» **文本选段**:
Python3WebSpider / ScrapeSpa2

Spider for https://spa2.scrape.center
4 stars 19 forks source link

selenium.py运行出错 #2

Open soen0905 opened 2 years ago

soen0905 commented 2 years ago

我在尝试运行时报错,个人猜测不知道是生成器的哪里出现了问题,也有可能是版本问题(windows10系统,python版本为3.8)

def parse_index():
    elements = browser.find_elements_by_css_selector('#index .item .name')
    for element in elements:
        href = element.get_attribute('href')
        yield urljoin(INDEX_URL, href)

我的报错显示如下:

2022-07-19 20:52:44,940 - INFO:scraping https://spa2.scrape.center/page/1
2022-07-19 20:52:48,127 - INFO:detail url https://spa2.scrape.center/detail/ZWYzNCN0ZXVxMGJ0dWEjKC01N3cxcTVvNS0takA5OHh5Z2ltbHlmeHMqLSFpLTAtbWIx
2022-07-19 20:52:48,127 - INFO:scraping https://spa2.scrape.center/detail/ZWYzNCN0ZXVxMGJ0dWEjKC01N3cxcTVvNS0takA5OHh5Z2ltbHlmeHMqLSFpLTAtbWIx
abcd
2022-07-19 20:52:49,963 - INFO:detail data {'url': 'https://spa2.scrape.center/detail/ZWYzNCN0ZXVxMGJ0dWEjKC01N3cxcTVvNS0takA5OHh5Z2ltbHlmeHMqLSFpLTAtbWIx', 'name': '霸王别姬 - Farewell My Concubine', 'categories': ['剧情', '爱情'], 'cover': 'https://p0.meituan.net/movie/ce4da3e03e655b5b88ed31b5cd7896cf62472.jpg@464w_644h_1e_1c', 'score': '9.5', 'drama': '影片借一出《霸王别姬》的京戏,牵扯出三个人之间一段随时代风云变幻的爱恨情仇。段小楼(张丰毅 饰)与程蝶衣(张国荣 饰)是一对打小一起长大的师兄弟,两人一个演生,一个饰旦,一向配合天衣无缝,尤其一出《霸王别姬》,更是誉满京城,为此,两人约定合演一辈子《霸王别姬》。但两人对戏剧与人生关系的理解有本质不同,段小楼深知戏非人生,程蝶衣则是人戏不分。段小楼在认为该成家立业之时迎娶了名妓菊仙(巩俐 饰),致使程蝶衣认定菊仙是可耻的第三者,使段小楼做了叛徒,自此,三人围绕一出《霸王别姬》生出的爱恨情仇战开始随着时代风云的变迁不断升级,终酿成悲剧。'}
Traceback (most recent call last):
  File "D:/kinds_work/python_work/spider/第七章/selenium_spider/scrape_Spa2.py", line 93, in <module>
    main()

» **任务列表**:
1. 根据选段回答下列问题:
(a) 提问者使用的 Python 版本是多少?
(b) 日志中《霸王别姬 - Farewell My Concubine》的评分是多少?
(c) 报错信息中,调用 main() 的是文件的第几行?
2. 判断下列说法是否与选段相符,回答“是”或“否”,并引用选段中的依据原文:
(a) 该仓库有 19 个 fork。
(b) 提问者确定报错是由版本问题引起的。
(c) parse_index 函数通过 CSS 选择器 '#index .item .name' 查找元素。
3. 请照原样抄录选段中从“Open soen0905 opened”到“browser.find_elements_by_css_selector('#index .item .name')”的部分。

» **数据记录**:

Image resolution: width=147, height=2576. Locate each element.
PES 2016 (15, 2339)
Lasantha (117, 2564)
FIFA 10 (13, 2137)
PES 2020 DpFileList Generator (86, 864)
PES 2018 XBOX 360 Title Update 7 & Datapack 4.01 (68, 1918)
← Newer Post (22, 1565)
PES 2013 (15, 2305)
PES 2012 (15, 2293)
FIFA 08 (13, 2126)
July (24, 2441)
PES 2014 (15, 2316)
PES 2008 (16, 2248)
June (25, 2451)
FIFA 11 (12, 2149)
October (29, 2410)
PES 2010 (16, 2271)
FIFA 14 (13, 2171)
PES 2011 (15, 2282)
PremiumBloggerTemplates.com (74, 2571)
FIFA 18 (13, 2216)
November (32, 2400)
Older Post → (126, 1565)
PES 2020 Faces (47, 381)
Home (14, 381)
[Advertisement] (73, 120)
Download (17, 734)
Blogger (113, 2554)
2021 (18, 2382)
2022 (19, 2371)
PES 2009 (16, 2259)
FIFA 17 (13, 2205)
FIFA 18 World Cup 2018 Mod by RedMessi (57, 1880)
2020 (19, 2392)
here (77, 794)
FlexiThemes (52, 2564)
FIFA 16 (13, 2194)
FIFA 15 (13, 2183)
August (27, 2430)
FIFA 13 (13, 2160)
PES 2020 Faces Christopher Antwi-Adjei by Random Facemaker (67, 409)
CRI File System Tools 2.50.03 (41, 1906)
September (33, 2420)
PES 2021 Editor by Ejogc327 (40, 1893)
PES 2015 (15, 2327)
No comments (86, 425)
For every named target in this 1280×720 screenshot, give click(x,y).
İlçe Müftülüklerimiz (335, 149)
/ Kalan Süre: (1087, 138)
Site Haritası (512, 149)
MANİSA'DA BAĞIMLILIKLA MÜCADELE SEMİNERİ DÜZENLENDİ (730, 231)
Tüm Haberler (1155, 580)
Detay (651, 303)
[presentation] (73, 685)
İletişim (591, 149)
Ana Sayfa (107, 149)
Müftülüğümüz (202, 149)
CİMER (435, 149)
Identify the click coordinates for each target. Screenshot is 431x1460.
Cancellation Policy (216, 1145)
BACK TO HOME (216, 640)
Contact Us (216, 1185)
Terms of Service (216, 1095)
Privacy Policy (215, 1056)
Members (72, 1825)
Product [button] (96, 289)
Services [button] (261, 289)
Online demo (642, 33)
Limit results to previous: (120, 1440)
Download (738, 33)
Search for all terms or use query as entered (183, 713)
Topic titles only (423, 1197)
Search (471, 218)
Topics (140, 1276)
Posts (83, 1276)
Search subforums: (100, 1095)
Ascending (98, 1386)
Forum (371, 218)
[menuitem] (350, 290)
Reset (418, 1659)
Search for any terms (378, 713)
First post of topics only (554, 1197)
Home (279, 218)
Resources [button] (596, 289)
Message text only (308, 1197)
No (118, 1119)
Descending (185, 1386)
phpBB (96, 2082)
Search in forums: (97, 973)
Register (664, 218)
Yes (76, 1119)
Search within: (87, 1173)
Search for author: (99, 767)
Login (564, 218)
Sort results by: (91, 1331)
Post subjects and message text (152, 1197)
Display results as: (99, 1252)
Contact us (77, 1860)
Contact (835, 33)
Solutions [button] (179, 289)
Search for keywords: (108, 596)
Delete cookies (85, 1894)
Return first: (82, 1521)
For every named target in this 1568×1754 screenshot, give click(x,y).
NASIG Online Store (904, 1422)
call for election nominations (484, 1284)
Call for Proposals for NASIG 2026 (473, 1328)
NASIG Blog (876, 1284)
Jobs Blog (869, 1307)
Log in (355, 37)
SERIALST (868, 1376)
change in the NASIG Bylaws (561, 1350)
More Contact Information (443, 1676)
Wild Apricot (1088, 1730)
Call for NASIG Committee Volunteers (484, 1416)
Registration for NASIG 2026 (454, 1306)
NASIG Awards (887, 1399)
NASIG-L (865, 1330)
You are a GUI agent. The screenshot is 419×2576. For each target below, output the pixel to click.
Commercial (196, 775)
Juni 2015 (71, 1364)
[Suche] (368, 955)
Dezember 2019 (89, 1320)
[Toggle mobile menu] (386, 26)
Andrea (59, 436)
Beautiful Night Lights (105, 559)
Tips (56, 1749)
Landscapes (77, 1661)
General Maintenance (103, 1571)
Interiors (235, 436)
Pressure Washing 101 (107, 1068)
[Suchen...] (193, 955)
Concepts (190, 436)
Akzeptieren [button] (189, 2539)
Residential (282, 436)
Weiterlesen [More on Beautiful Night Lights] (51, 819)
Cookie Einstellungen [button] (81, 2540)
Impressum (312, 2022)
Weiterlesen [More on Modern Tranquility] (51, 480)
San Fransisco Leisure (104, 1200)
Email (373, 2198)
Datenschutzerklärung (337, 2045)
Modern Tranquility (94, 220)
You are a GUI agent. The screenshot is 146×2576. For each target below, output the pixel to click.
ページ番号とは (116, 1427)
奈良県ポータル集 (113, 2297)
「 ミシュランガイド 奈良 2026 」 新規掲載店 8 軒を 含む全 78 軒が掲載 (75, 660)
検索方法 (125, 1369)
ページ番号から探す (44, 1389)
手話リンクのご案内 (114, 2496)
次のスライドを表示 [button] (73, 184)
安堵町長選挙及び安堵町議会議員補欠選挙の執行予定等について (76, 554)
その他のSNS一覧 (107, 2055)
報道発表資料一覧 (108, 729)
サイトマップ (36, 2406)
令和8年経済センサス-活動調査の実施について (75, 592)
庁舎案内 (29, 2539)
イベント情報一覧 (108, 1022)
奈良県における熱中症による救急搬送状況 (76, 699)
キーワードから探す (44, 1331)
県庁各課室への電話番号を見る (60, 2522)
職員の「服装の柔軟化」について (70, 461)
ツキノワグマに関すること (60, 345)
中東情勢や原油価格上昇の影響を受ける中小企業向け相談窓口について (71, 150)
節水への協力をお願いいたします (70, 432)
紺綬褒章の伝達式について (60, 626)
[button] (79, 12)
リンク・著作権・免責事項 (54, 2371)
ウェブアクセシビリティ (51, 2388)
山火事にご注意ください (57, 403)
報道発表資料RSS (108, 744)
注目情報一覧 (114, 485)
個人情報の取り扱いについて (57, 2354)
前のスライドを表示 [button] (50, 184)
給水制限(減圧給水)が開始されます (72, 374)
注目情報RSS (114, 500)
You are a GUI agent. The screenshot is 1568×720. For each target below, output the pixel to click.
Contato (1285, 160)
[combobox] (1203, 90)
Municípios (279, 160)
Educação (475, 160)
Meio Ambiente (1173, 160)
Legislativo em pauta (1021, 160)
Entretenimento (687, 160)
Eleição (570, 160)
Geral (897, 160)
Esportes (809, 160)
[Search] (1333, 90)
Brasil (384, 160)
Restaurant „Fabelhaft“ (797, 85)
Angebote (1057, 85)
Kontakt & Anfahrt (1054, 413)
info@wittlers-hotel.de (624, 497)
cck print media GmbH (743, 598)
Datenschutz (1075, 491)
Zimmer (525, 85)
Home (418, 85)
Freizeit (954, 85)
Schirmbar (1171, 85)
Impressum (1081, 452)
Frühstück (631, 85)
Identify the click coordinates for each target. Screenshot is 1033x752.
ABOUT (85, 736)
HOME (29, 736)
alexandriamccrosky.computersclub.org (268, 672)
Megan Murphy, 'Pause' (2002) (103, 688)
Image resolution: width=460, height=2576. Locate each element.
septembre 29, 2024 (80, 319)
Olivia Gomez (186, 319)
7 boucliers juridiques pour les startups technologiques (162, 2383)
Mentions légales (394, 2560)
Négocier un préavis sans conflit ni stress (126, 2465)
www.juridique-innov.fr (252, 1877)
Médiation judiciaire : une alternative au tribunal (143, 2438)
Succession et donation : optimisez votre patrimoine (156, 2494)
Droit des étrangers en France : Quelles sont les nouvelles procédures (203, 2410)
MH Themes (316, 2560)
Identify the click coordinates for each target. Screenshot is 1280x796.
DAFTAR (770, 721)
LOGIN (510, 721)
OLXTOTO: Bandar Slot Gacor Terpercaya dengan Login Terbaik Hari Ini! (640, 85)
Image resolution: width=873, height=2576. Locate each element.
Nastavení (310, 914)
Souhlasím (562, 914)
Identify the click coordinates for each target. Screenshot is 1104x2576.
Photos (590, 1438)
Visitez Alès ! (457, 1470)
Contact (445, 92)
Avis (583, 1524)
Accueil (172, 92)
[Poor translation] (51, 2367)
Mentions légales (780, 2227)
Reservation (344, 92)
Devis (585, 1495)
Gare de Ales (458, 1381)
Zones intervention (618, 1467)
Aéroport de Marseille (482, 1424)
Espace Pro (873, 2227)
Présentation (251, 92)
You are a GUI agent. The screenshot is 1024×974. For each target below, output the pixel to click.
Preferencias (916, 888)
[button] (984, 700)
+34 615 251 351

» **任务解答**:
1.
(a) 3.8
(b) 9.5
(c) 第 93 行

2.
(a) 是。依据:“4 stars 19 forks”
(b) 否。依据:“个人猜测不知道是生成器的哪里出现了问题,也有可能是版本问题”
(c) 是。依据:“elements = browser.find_elements_by_css_selector('#index .item .name')”

3.
Open soen0905 opened 2 years ago

soen0905 commented 2 years ago

我在尝试运行时报错,个人猜测不知道是生成器的哪里出现了问题,也有可能是版本问题(windows10系统,python版本为3.8)

def parse_index():
    elements = browser.find_elements_by_css_selector('#index .item .name')